[Your task] Copy out word for word the lines of the listing below, starting at the line that contains "Monty Python And" and ending at the line that contains "Films (166, 149)", with both of those lines included.

[Recorded information]
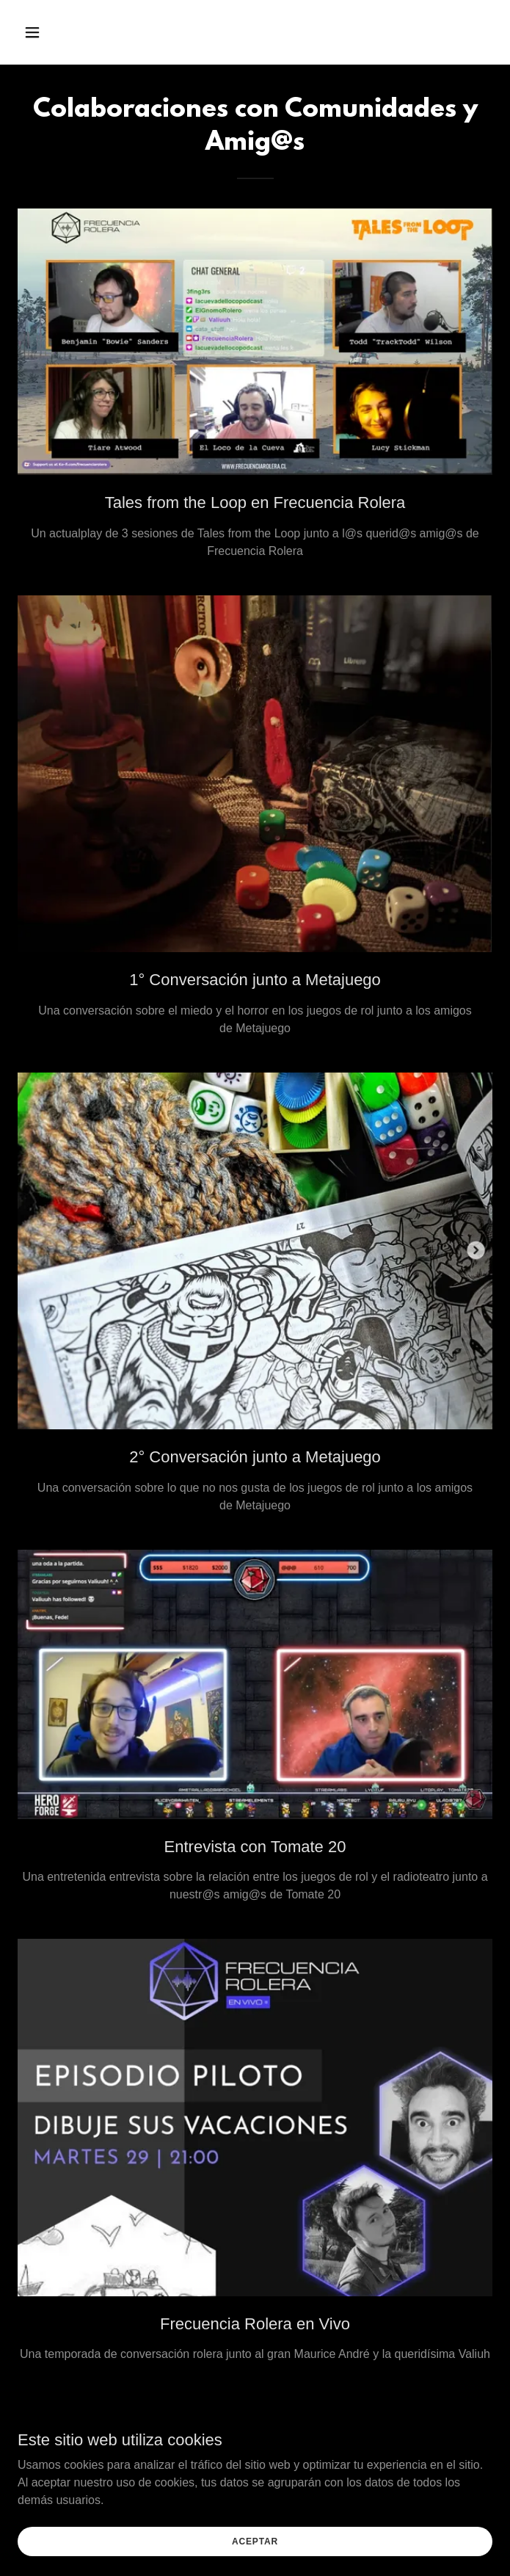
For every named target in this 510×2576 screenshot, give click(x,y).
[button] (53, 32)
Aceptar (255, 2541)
==
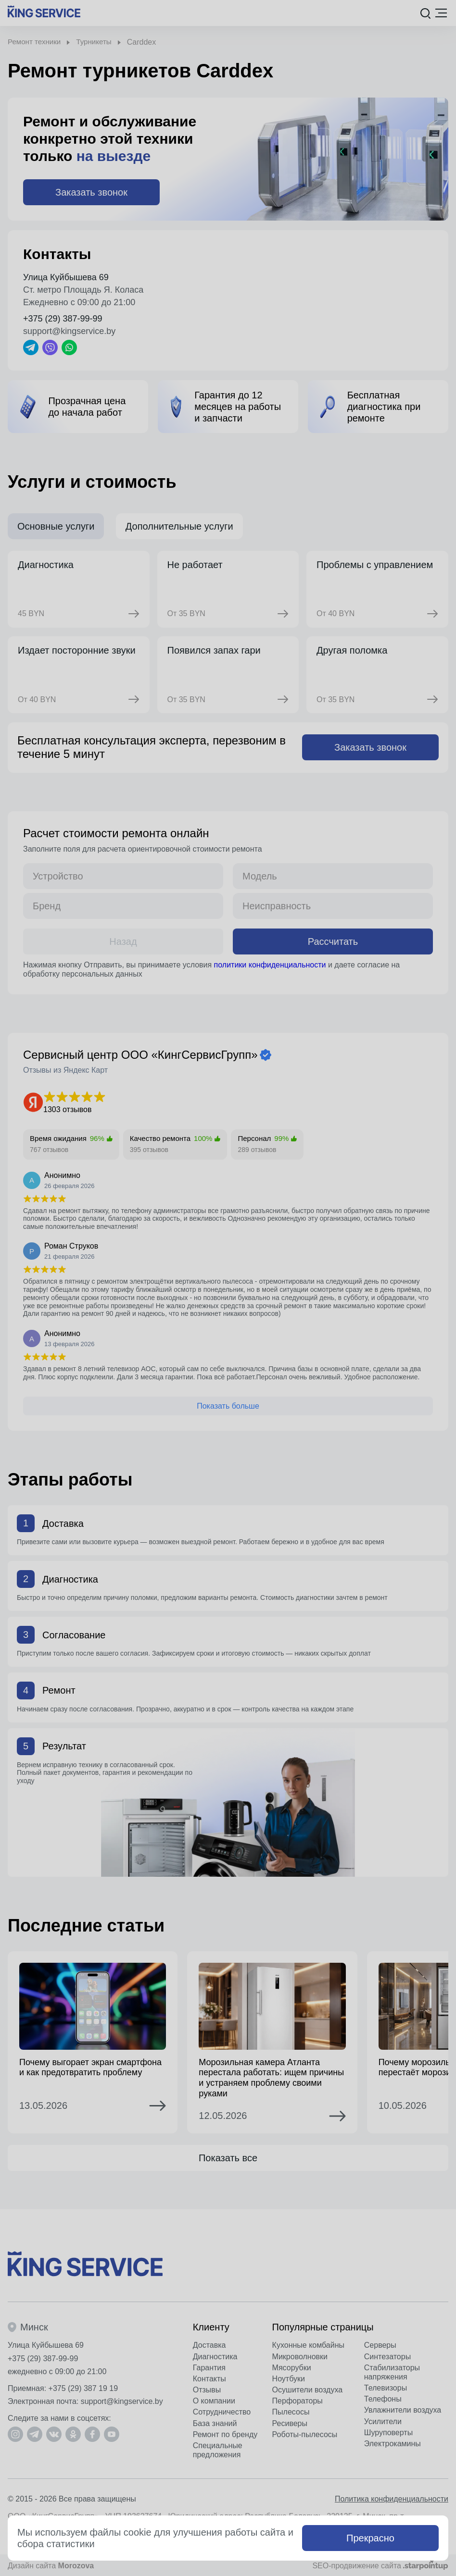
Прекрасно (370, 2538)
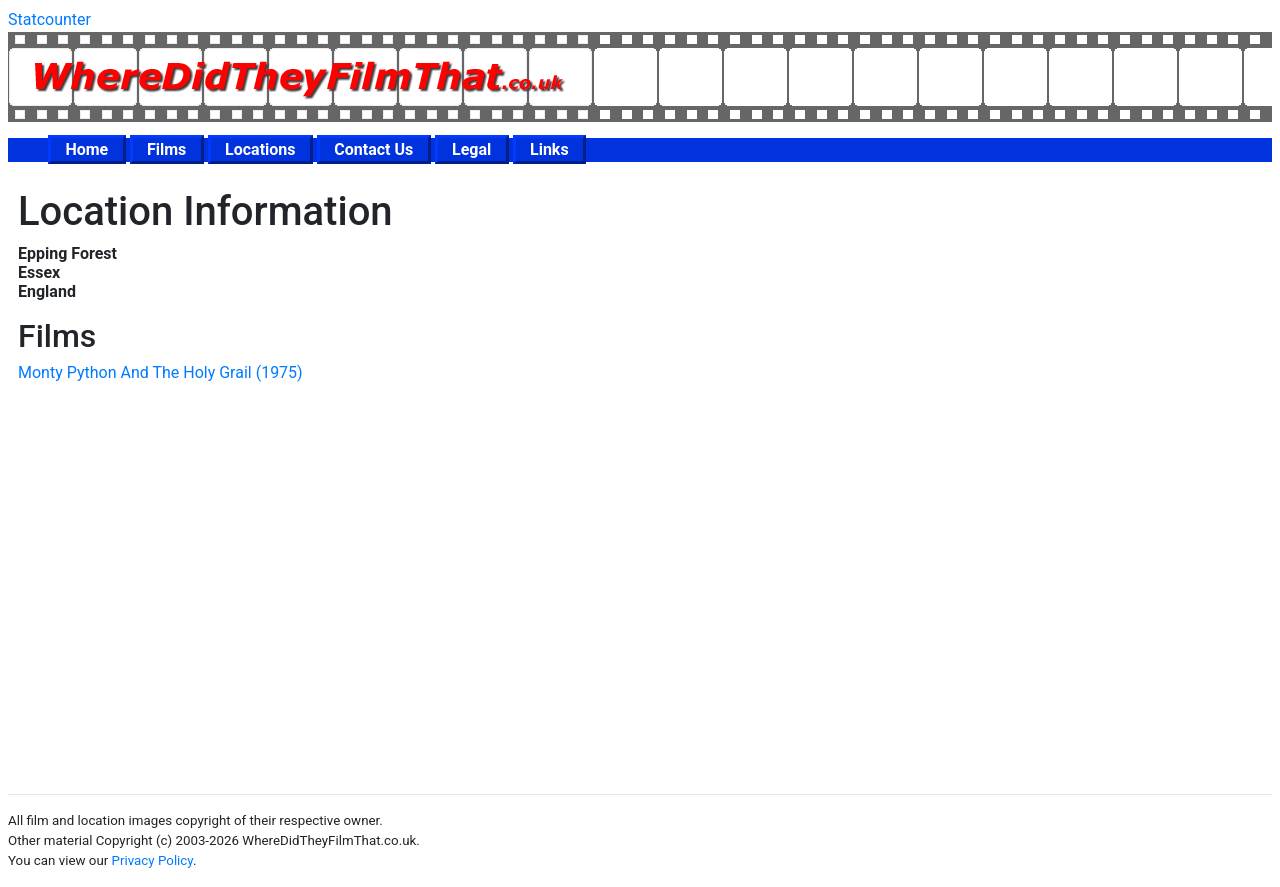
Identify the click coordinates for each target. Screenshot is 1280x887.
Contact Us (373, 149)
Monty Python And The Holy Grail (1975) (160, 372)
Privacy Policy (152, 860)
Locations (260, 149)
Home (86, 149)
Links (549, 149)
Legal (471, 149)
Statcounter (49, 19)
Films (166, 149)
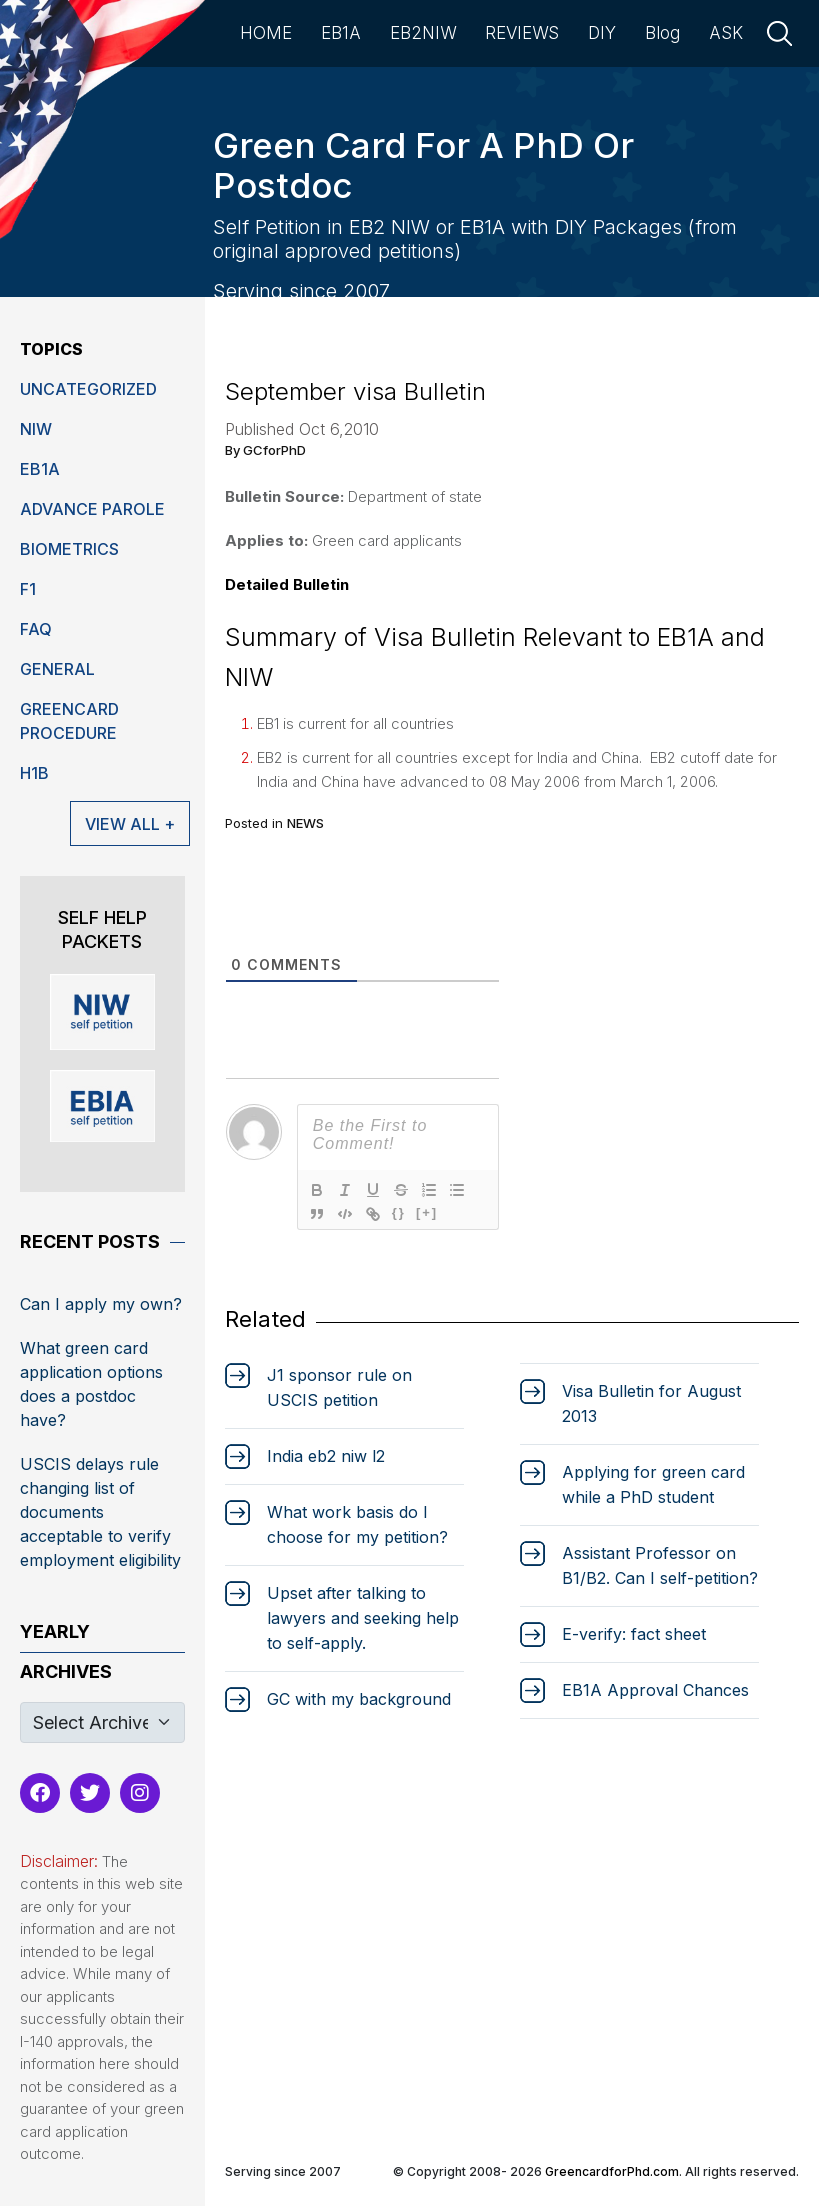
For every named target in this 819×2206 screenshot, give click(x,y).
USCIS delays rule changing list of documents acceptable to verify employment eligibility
--
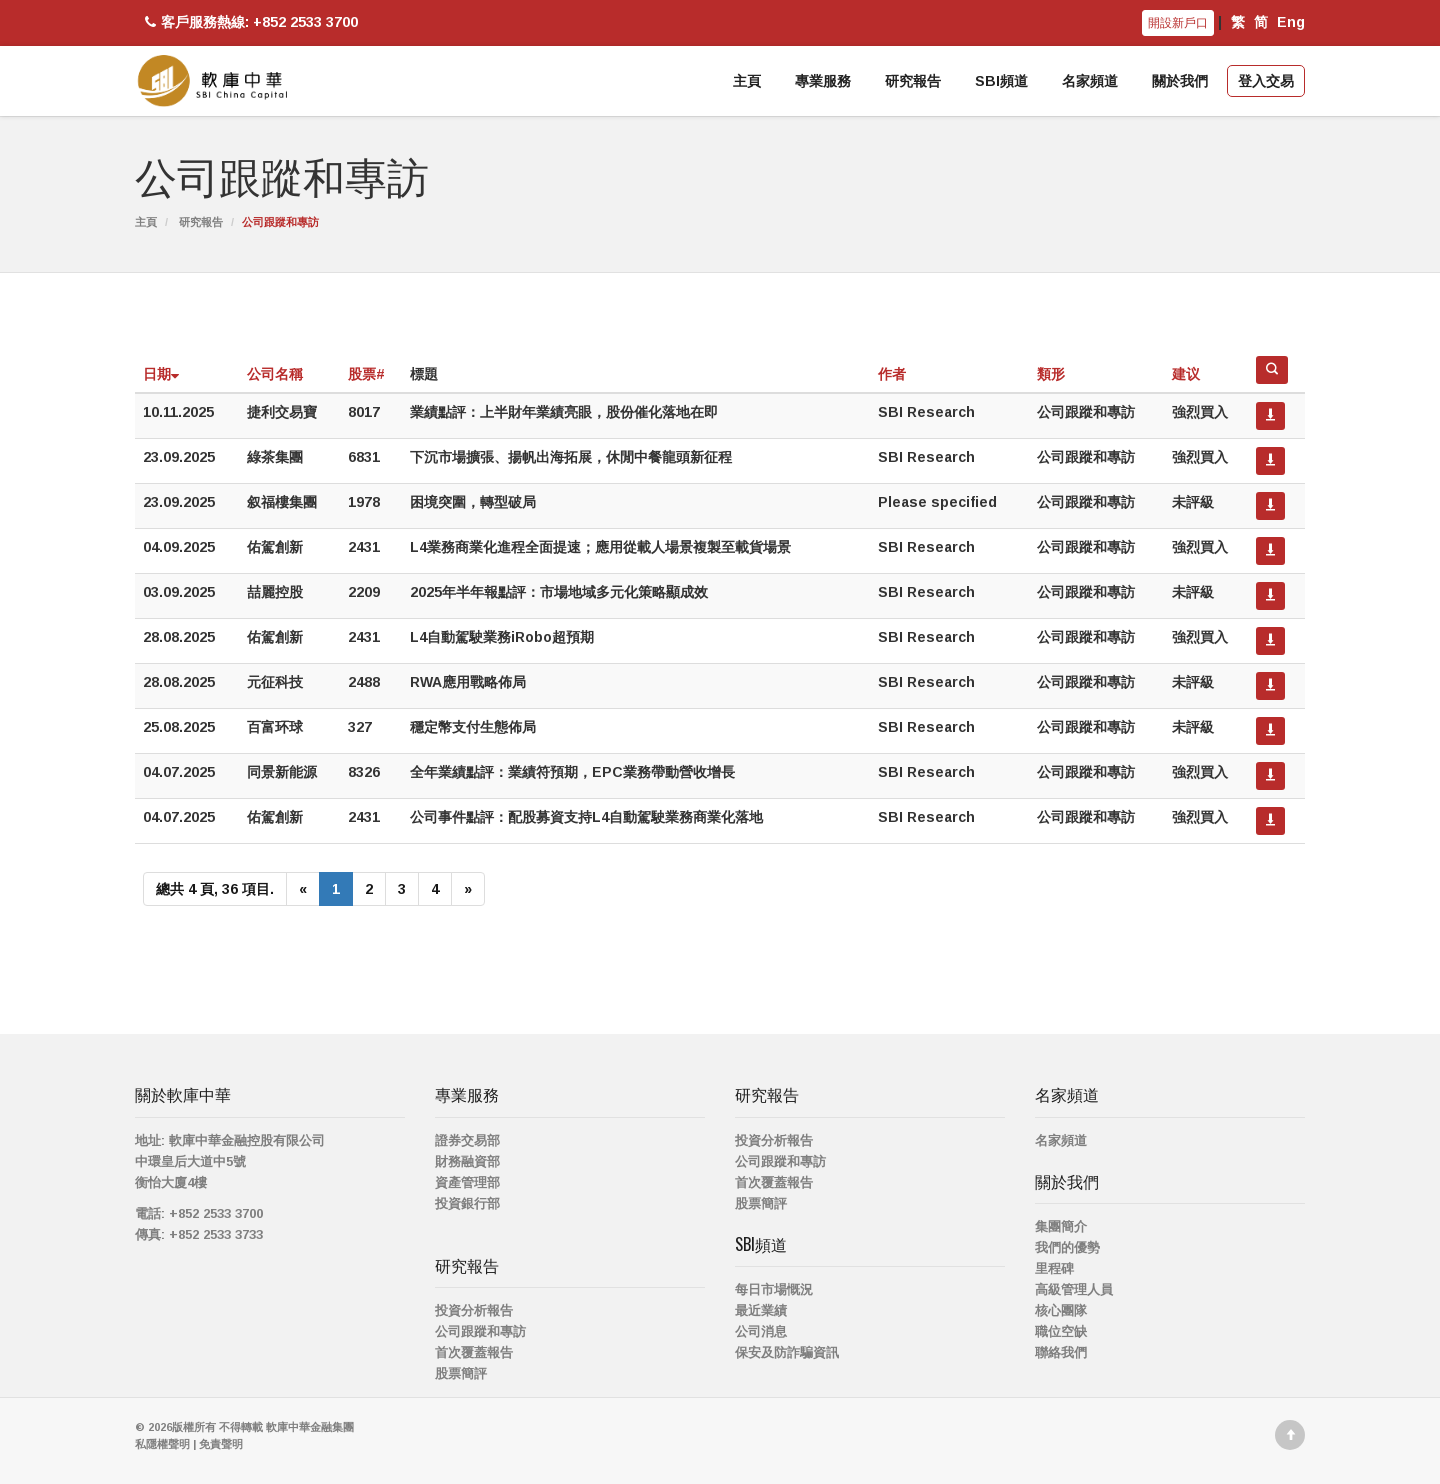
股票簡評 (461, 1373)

[Response]
Monty Python And The Holy Grail (1975) (160, 372)
Privacy Policy (152, 860)
Locations (260, 149)
Home (86, 149)
Links (549, 149)
Legal (471, 149)
Statcounter (49, 19)
Films (166, 149)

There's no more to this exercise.